Mon intervention sur l’article 1er vaudra également défense de l’amendement n° 105 tendant à la suppression de cet article.
L’article 1er qui fixe la nouvelle carte régionale constitue bien, en effet, le cœur de la réforme qui nous est proposée. Si l’exposé des motifs est peu loquace en ce qui concerne les objectifs et les critères des regroupements de régions proposés, l’étude d’impact explicite mieux ces choix sans en mesurer pour autant les conséquences. Ainsi, elle précise qu’il s’agit d’« adapter » la carte régionale non seulement aux « réalités géographiques », sans plus de précisions, mais aussi à « l’Europe des régions ».
Tel est donc l’objectif premier : il nous est demandé d’adapter notre pays à cette perspective d’une Europe fédérale et libérale.
Le deuxième objectif affiché par l’étude d’impact est celui du redressement de l’économie et des comptes publics, sans que les conséquences des fusions de régions dans ces domaines soient réellement étudiées. Les économies ne sont qu’affirmées et non démontrées ; au contraire, je crois que les différents orateurs, sur toutes les travées de cette assemblée, ont fait la démonstration que la création de ces grandes régions allait plutôt entraîner des surcoûts.
M. le rapporteur considère, quant à lui, que l’objectif visé par le Gouvernement avec la création de ces grandes régions serait la recherche d’une puissance renforcée de nos régions dans la concurrence européenne et mondiale. Dans ce cadre, la diminution du nombre des régions serait un facteur d’efficacité. Il ne dépasse pas, lui non plus, le stade de l’affirmation et n’ébauche pas la moindre tentative de justification de telles allégations.
Il serait intéressant que nous puissions débattre de cette notion de puissance que l’on entend de plus en plus évoquer à propos des régions. En quoi de grandes régions seraient-elles nécessairement plus fortes ou plus justes ? Par exemple, la fusion de deux régions pauvres ne fera jamais une région riche.
Nous devrions alors nous interroger sur les raisons qui nous font en permanence comparer nos régions aux Länder allemands et à leur force, en oubliant de mentionner que cette puissance est étroitement liée aux pouvoirs et aux moyens qu’ils tirent d’une constitution fédérale. Faut-il rappeler que l’Allemagne n’est pas une république une et indivisible et que l’unité allemande est récente au regard de l’existence de notre État-nation ? Enfin, les discriminations territoriales de toutes sortes sont aussi le lot commun en Allemagne.
Quelle puissance devraient atteindre nos régions ? Au service de quels objectifs développer celle-ci ? Malheureusement, rien n’est dit sur ce sujet.
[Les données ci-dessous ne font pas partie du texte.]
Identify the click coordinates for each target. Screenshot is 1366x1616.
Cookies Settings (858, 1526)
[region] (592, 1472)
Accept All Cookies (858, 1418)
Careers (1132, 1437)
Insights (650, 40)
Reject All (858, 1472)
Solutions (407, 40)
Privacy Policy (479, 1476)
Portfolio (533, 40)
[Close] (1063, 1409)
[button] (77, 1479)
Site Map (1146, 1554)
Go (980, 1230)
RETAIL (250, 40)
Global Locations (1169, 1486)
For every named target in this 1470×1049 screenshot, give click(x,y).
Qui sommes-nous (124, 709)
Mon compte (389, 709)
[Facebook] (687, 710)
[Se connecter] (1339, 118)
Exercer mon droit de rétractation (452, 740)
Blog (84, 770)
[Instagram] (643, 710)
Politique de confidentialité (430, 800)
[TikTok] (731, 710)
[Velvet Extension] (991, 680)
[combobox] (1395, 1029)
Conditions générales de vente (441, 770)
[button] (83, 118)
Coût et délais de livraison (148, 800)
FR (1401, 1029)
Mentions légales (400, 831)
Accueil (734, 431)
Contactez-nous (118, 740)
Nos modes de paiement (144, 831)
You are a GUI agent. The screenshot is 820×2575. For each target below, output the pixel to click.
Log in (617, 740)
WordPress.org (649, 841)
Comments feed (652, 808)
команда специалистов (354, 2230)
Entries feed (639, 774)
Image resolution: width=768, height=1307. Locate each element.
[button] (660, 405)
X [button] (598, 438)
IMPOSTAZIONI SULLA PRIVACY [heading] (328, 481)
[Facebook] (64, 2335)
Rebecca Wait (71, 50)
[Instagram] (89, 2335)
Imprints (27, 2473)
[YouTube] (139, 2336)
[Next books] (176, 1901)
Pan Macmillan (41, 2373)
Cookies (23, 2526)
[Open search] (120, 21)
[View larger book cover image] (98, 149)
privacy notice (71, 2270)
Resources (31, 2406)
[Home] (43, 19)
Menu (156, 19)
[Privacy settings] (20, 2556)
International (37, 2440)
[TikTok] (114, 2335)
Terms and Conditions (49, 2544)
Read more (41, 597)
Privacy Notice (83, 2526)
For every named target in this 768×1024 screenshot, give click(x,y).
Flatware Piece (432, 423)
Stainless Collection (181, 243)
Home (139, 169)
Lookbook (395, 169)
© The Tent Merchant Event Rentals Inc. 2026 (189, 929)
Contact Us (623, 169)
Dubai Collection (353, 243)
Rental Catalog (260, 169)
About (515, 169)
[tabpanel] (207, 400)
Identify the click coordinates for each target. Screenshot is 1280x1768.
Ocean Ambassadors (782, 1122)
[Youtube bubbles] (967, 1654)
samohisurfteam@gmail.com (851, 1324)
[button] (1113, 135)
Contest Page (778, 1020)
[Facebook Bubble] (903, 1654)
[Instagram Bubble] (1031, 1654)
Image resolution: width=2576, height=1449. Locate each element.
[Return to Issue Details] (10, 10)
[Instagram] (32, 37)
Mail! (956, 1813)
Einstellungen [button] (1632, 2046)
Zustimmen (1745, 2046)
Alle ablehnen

On disserte sur le management, on parle d’efficacité, mais pour répondre à quelles attentes, à quels besoins, à quelle réduction réelle des inégalités sociales et territoriales ? En quoi le transfert de la gestion des routes ou des collèges aux régions va-t-il les rendre plus performantes ? Bien au contraire, comme beaucoup l’ont souligné, le risque est de les transformer en monstres technocratiques, moins efficaces et, en tout cas, moins réactifs que les départements.
Les dernières élections, municipales et européennes, ont montré de fortes attentes des citoyens en termes de participation et d’écoute. Le présent projet de loi est-il une première réponse alors que, au nom de la puissance et de l’efficacité, on s’apprête à mettre en œuvre des structures encore plus éloignées des citoyens et comptant moins d’élus ?
Pour toutes ces raisons et bien d’autres, notamment l’absence à peu près totale de concertation pour préparer cette carte, nous vous proposerons de supprimer l’article 1er, ce qui nous permettra au moins d’examiner en première lecture le projet de loi relatif aux compétences avant de conclure sur le périmètre des futures régions avec la deuxième lecture du présent projet de loi.